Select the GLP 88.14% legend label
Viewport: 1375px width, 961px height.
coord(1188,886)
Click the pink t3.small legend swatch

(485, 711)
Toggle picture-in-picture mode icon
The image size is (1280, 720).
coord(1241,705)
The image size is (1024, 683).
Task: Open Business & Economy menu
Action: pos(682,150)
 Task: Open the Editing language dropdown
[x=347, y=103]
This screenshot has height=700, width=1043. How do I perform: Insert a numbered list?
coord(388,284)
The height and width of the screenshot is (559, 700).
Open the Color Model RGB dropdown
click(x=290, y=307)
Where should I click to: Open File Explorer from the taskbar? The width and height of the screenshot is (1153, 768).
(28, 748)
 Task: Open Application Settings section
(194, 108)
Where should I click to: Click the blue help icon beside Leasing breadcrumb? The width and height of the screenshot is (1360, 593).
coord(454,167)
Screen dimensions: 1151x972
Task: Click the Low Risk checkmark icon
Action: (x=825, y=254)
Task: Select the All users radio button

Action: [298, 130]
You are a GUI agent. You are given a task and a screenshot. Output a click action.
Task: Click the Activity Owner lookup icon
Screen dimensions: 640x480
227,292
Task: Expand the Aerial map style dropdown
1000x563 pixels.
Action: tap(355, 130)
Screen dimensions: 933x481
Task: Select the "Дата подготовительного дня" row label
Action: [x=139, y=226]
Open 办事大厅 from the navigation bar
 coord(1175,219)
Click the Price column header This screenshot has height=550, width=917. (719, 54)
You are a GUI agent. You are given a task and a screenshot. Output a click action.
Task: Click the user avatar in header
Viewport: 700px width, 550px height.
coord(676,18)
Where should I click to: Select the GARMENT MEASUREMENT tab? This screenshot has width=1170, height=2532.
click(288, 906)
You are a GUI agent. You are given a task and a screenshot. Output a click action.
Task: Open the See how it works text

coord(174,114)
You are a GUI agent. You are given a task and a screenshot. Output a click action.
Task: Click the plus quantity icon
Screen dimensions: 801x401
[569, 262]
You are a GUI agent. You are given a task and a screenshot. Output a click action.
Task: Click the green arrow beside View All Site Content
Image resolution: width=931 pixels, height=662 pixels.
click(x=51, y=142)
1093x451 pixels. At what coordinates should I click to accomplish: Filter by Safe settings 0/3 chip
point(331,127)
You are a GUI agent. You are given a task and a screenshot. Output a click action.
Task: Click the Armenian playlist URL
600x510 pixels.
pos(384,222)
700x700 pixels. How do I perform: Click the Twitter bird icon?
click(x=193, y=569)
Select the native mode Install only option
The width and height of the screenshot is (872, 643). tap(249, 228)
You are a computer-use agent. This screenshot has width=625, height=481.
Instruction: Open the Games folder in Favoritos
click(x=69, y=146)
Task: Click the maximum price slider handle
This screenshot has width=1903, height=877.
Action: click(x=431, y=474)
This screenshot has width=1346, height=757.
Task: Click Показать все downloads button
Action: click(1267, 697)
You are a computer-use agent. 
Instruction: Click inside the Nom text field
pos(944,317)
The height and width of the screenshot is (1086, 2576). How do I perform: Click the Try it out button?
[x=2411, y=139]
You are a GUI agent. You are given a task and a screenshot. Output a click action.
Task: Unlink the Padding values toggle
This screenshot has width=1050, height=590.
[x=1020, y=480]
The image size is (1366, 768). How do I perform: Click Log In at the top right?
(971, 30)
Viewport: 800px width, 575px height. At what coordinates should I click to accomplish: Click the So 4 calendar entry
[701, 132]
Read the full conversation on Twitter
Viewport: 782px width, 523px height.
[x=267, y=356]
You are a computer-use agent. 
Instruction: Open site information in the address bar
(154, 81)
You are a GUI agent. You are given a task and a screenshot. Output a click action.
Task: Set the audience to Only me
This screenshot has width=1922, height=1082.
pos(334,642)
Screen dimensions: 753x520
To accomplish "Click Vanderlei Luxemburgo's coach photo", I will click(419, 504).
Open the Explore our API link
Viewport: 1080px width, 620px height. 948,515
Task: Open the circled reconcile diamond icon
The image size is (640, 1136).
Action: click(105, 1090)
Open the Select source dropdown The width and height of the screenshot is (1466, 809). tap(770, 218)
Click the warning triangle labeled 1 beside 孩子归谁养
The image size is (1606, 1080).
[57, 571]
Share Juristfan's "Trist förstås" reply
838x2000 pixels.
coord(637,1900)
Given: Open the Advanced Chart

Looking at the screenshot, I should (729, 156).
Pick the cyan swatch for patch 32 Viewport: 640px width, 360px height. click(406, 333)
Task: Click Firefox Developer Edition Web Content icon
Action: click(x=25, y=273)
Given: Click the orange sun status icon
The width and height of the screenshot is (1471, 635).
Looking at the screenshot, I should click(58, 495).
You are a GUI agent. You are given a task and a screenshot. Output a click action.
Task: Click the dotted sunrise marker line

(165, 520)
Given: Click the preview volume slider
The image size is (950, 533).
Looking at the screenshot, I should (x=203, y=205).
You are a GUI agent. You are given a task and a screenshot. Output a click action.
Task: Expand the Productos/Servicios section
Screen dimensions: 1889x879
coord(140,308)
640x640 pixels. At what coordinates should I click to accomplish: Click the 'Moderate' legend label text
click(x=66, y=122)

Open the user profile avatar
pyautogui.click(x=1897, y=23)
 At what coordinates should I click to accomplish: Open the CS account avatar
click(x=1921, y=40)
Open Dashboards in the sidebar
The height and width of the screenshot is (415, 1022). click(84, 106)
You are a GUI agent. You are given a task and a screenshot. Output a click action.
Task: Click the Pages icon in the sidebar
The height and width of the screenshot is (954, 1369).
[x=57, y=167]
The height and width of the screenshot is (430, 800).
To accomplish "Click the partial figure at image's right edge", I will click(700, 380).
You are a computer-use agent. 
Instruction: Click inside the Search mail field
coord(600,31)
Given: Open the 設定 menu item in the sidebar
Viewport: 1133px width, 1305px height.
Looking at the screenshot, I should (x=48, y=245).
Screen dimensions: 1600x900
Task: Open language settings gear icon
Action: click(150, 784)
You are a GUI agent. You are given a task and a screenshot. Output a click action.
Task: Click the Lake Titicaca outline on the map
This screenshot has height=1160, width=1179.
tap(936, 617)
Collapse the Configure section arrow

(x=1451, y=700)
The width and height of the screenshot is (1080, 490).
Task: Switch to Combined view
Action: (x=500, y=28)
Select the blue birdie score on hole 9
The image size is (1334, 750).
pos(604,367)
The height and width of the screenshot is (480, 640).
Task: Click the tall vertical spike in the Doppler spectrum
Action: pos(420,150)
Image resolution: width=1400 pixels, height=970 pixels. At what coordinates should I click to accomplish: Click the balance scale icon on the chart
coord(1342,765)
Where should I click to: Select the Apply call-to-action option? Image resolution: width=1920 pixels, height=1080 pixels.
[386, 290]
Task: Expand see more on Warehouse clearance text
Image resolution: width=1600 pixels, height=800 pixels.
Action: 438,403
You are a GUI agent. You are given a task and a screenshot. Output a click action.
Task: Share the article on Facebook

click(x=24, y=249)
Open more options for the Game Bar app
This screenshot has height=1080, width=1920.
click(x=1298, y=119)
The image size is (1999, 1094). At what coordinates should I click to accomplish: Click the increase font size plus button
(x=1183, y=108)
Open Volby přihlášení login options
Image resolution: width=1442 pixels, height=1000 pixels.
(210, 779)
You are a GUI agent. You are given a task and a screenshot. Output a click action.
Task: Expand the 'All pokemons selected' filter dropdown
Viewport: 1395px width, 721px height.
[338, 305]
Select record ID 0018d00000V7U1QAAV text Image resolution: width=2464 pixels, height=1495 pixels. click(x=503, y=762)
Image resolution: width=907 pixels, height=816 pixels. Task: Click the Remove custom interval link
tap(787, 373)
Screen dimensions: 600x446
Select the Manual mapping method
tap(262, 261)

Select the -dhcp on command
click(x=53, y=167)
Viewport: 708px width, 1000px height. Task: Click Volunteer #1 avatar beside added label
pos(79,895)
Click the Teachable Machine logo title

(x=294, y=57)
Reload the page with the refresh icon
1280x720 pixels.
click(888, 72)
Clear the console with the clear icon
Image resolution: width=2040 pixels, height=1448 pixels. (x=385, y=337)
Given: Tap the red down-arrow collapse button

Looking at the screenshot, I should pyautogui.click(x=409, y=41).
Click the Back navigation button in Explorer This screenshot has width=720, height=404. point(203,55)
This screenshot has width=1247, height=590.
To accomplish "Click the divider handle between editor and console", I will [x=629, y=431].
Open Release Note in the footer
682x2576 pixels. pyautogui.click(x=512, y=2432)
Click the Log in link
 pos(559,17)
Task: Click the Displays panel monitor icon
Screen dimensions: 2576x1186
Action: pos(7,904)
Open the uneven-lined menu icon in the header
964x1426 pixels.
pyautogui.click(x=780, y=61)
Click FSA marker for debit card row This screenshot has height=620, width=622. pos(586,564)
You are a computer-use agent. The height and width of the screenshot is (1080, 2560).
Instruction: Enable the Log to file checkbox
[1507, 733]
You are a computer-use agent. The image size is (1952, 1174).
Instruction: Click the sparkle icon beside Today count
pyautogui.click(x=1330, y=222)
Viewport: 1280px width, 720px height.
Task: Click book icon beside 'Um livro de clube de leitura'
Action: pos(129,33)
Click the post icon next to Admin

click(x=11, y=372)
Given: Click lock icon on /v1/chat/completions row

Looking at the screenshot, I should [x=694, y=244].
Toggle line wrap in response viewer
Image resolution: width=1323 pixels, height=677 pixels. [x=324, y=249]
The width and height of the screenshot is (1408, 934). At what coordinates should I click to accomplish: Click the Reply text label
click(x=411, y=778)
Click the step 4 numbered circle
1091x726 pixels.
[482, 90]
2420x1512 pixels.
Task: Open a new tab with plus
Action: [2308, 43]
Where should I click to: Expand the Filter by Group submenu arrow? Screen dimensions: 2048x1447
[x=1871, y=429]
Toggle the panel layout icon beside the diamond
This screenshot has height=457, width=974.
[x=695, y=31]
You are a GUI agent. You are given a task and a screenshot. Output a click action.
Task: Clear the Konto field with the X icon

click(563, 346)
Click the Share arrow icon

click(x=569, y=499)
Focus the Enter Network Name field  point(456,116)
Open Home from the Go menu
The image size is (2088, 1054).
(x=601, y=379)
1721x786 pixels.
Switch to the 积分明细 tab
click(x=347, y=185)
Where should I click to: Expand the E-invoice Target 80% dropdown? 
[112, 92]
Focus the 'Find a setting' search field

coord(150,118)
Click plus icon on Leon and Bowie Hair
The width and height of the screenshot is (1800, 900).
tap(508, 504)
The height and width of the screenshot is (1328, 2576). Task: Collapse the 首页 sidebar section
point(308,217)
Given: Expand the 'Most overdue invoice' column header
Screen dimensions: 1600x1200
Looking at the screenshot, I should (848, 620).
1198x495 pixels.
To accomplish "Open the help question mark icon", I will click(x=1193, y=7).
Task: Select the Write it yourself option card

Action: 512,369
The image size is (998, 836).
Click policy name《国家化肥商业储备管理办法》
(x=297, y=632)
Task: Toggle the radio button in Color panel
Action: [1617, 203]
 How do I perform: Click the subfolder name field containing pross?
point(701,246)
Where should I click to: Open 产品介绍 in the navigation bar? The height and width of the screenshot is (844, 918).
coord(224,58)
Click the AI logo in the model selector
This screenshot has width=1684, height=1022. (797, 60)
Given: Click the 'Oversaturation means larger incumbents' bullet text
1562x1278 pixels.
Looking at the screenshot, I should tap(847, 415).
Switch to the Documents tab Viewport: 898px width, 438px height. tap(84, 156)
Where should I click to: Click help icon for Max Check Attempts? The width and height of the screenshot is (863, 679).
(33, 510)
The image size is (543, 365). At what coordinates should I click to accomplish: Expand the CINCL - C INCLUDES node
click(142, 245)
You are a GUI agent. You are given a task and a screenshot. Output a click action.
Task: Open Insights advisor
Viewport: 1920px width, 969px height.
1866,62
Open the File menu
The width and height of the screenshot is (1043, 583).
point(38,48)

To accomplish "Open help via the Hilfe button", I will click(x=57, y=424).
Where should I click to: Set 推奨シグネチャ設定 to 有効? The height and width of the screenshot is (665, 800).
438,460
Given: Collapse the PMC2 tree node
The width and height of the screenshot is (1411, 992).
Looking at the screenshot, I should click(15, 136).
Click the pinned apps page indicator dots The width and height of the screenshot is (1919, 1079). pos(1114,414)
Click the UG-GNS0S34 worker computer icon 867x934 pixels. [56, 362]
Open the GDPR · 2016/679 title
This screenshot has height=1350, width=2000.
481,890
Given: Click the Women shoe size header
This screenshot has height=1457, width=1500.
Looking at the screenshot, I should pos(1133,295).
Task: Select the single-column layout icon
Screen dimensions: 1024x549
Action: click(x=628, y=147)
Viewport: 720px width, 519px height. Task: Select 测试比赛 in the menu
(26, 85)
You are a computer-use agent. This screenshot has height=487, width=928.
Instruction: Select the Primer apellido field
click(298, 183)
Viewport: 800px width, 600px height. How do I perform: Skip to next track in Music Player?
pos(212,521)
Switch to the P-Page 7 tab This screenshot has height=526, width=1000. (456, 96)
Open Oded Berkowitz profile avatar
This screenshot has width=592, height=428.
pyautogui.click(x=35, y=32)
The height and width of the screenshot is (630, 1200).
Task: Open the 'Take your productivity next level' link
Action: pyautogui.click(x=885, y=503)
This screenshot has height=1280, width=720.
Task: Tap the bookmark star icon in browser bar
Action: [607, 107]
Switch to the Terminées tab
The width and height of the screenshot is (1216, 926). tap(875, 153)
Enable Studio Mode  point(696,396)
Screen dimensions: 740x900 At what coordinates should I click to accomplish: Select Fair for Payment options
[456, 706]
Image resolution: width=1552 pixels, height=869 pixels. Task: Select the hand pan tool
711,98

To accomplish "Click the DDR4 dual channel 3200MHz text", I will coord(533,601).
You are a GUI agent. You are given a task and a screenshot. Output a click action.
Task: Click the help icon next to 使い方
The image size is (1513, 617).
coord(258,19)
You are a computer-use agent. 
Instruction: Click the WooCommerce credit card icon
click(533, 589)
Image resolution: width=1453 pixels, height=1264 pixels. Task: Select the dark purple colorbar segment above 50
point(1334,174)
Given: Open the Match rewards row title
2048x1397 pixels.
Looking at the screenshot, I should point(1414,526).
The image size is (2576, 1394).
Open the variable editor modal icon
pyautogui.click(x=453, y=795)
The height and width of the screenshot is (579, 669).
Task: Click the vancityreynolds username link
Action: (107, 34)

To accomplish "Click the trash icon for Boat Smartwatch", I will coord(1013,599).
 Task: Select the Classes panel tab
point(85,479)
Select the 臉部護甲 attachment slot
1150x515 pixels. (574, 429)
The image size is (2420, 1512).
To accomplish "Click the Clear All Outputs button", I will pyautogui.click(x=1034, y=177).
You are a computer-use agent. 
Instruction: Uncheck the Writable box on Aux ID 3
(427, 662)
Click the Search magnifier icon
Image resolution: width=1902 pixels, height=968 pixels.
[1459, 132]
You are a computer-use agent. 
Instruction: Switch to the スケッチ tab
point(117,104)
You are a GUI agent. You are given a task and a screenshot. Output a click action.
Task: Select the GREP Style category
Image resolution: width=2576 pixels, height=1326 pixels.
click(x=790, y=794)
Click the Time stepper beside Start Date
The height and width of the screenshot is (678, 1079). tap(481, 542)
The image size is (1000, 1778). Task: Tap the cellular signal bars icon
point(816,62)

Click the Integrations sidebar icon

※

Copy out the lines of the records starting at the one containing "Screen dimensions: 753x520" and ending at the one containing "Action: click(105, 1090)", including both, and nothing else.

_Task result_
Screen dimensions: 753x520
To accomplish "Click Vanderlei Luxemburgo's coach photo", I will click(419, 504).
Open the Explore our API link
Viewport: 1080px width, 620px height. 948,515
Task: Open the circled reconcile diamond icon
The image size is (640, 1136).
Action: click(105, 1090)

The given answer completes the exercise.